ALBANY – In light of the expected loss of revenue to New York State's budget due to this year's Wall Street meltdown, the state's Department of Correctional Services announced late last week that it will cut its farm program operations, which are currently offered in 12 of the state's correctional facilities as a method of rehabilitation and training for inmates. Three of the area's prisons — Eastern, Wallkill, and Sullivan Correctional Facilities — offer such programs, and over the next six to eight months, will be phased out to save the agency a total of $3.4 million a year.
"Agencies were ordered by Governor Patterson to cut 10.35% of their operating budget for this fiscal year," says Erik Kriss, a spokesperson for the Department of Corrections (DOC). "So far, I would estimate we're at about three and a half percent, but we're going to look for more." Interestingly, Kriss points out that the DOC and the state police were exempted because of the importance of maintaining public safety. When asked why the cuts were made despite the exemption, Kriss's says, "If we can do it without compromising safety or security, we should do it."
Eastern Correctional in Napanoch has dairy, beef, beef processing, and a sawmill as part of their farm operation, and employs nine corrections officers, and six civilians, says Kriss. However, the facility's program operates at an annual loss of $460,000, a figure which swells in size when considering that eleven other state-run prisons all operate similar money-losing programs.
Add to that the fact that many of the prisoners come from urban environments, and as such, may not benefit much from vocational farm training upon their returns home, and the decision to cut the farm programs makes fiscal sense.
"We want to give them practical, marketable skills they can use to get jobs," says Kriss.
The farms' programs also provide a portion of the food for the inmates, though not a very significant amount. "You're giving 61,000 inmates three meals a day — that's a lot of food. The farms are productive, but most of the food is not grown on our farms," he says.

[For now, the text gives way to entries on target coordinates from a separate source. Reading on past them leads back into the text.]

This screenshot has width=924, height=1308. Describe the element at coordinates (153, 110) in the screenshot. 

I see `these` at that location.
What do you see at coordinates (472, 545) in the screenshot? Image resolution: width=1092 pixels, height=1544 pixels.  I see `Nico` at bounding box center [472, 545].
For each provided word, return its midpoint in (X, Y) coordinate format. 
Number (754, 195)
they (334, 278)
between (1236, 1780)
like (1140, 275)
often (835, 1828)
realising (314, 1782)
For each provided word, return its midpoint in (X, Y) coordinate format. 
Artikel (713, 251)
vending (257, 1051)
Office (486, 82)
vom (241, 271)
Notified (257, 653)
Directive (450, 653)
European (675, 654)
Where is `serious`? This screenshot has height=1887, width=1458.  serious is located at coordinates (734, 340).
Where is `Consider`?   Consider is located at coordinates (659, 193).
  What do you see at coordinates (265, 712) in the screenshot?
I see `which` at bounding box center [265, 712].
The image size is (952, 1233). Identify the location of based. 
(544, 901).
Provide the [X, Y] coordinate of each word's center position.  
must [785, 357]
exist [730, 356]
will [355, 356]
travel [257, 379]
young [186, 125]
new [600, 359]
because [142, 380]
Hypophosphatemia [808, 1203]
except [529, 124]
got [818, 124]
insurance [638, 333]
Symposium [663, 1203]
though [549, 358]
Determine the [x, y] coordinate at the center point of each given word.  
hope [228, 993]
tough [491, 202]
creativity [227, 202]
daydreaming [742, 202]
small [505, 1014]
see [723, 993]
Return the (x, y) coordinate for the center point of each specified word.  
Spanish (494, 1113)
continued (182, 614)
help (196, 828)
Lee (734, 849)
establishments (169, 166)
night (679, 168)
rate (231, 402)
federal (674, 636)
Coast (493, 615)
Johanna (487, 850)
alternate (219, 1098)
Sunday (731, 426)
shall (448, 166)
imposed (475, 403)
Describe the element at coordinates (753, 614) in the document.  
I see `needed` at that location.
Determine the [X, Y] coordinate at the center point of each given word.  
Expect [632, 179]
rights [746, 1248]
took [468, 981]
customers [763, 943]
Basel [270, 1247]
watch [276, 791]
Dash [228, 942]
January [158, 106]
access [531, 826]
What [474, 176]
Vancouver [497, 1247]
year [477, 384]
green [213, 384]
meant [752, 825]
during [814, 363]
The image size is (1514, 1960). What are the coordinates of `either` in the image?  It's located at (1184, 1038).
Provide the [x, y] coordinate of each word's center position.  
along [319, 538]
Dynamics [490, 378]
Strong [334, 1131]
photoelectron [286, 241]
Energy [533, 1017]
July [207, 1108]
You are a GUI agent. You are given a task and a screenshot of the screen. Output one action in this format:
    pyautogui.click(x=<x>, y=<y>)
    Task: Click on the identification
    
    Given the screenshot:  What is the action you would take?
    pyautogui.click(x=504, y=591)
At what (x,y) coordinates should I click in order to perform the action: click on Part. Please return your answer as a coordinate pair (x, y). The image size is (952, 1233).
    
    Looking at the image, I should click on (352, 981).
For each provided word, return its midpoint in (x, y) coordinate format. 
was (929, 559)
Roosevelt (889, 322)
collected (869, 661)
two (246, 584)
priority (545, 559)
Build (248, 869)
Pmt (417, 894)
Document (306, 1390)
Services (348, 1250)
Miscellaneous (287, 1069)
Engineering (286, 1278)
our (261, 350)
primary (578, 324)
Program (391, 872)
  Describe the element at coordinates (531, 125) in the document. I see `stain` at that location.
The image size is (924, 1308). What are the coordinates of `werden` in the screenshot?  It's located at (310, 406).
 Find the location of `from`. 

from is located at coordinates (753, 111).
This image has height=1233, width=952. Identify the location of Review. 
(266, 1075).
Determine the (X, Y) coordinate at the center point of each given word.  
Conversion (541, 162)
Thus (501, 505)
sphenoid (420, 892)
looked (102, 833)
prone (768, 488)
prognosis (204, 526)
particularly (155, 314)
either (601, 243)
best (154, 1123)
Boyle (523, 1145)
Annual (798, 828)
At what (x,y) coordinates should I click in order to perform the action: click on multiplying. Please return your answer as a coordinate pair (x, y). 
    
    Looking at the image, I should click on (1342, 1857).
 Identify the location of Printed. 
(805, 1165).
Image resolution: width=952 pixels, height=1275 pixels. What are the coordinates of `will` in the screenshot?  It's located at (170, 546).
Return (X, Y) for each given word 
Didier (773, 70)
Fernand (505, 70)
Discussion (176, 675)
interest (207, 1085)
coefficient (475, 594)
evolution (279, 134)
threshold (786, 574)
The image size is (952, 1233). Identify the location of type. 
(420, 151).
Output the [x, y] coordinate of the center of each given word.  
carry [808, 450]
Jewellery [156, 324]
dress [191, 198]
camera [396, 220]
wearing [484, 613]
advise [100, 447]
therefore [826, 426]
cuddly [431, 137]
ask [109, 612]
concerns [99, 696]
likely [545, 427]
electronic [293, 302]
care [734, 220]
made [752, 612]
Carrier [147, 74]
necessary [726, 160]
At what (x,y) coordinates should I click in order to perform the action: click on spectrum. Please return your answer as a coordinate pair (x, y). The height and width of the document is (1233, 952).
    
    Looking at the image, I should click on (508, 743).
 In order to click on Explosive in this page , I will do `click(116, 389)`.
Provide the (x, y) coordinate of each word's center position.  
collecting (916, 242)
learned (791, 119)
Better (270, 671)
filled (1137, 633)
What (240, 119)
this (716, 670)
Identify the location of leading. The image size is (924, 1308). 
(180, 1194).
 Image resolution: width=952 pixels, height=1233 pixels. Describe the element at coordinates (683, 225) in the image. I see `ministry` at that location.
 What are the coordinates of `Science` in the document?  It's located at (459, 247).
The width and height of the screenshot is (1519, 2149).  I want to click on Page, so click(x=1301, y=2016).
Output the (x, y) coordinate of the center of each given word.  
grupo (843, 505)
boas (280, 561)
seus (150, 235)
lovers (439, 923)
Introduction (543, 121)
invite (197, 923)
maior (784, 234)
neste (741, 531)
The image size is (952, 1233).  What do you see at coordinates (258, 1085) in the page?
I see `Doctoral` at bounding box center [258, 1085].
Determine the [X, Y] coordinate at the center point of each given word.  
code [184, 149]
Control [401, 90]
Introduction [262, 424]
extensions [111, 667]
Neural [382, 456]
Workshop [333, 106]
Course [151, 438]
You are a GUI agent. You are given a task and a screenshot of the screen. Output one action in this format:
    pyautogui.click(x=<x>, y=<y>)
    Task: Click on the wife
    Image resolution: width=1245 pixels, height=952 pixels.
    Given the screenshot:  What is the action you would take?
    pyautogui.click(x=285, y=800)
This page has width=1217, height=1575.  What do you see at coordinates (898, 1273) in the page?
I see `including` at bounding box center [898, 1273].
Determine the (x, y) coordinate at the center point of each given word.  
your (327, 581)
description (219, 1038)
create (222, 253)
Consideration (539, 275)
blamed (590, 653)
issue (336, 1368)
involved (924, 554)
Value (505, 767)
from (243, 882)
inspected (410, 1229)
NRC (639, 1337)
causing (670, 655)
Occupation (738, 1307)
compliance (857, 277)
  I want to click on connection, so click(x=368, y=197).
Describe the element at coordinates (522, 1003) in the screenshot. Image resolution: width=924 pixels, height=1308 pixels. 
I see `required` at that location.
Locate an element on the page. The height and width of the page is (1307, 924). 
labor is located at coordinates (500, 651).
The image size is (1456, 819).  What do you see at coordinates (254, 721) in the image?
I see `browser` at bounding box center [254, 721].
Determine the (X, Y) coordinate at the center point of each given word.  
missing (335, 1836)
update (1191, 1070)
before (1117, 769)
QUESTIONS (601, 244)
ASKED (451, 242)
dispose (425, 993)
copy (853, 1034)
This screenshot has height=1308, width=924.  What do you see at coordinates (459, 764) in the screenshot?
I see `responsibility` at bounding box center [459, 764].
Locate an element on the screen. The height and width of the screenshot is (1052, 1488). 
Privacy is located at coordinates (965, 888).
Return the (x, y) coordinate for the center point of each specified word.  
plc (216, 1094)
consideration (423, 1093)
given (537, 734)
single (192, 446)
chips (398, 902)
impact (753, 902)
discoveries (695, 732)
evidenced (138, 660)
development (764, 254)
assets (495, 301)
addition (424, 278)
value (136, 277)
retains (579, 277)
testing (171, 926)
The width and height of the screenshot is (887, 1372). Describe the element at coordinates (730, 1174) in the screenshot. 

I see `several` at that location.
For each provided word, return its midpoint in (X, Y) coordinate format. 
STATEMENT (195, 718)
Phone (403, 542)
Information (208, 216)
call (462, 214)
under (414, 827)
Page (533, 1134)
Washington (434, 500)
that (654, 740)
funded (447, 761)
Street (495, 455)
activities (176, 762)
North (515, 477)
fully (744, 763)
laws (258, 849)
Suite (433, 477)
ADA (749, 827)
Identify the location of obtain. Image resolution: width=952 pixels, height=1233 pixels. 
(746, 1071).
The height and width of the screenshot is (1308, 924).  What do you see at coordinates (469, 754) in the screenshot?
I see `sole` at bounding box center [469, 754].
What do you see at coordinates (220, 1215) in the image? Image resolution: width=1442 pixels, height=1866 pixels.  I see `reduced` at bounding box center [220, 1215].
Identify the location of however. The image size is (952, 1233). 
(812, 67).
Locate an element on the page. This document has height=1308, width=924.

The farm programs employ 39 corrections officers and 41 civilian employees, though Kriss points out that no one will be laid off because of the cuts. The corrections positions will be phased out through attrition — meaning that positions which become vacant will not be filled — and the DOC is working with the Department of Civil Service to try and find new jobs within the system for the civilian employees, though Kriss points out that such placement is not guaranteed.
However, another question this cut raises regards just what will happen to the land on which the farms have been operating. John Adams, Napanoch resident and farmland preservation advocate, is looking to find an answer.
"For the last thirteen years, I've been trying to convince the state that they should put agricultural conservation easements on the prison land," he says. "The way the law is right now, as long as the land is under the jurisdiction of the Department of Corrections, it can't be done." However, were the land transferred to another state agency's jurisdiction, the easements could be added.
He's hoping that now that the prison's farm operations will be ended, the land can have those easements placed on them, thereby ensuring that they stay viable farmland in New York State. Without such easements, the land could be sold to a developer who could, conceivably develop housing on the land, which would then in turn destroy the land's agricultural possibilities, as well as limit the amount of tax-revenue the currently untaxed land could generate for local municipalities.
According to Kriss, the DOC is undecided regarding how the farms — land and equipment, both — will be decommissioned, and is looking to the Department of Agriculture and Markets for assistance in that regard. The land and equipment may be sold or leased to private farms, which would likely be able to run farms on the land with much greater cost effectiveness and efficiency.
"I'm sure it costs us a lot more to run a farm than it would a private entity because they don't have to provide security," he says.
"Everybody has to look at the big picture," says Kriss. "This state, more than any other state relies on Wall Street for revenues. In fact, New York State government relies on Wall Street for 20% of its revenues…and everybody knows what's happening with Wall Street.
"As a result, every agency has to look for savings and efficiencies, and we have to do our part. And to the extent that we can close farms that lose money and that don't have the highest priority in terms of giving inmates skills they need for when they get back home, we've got to do those things."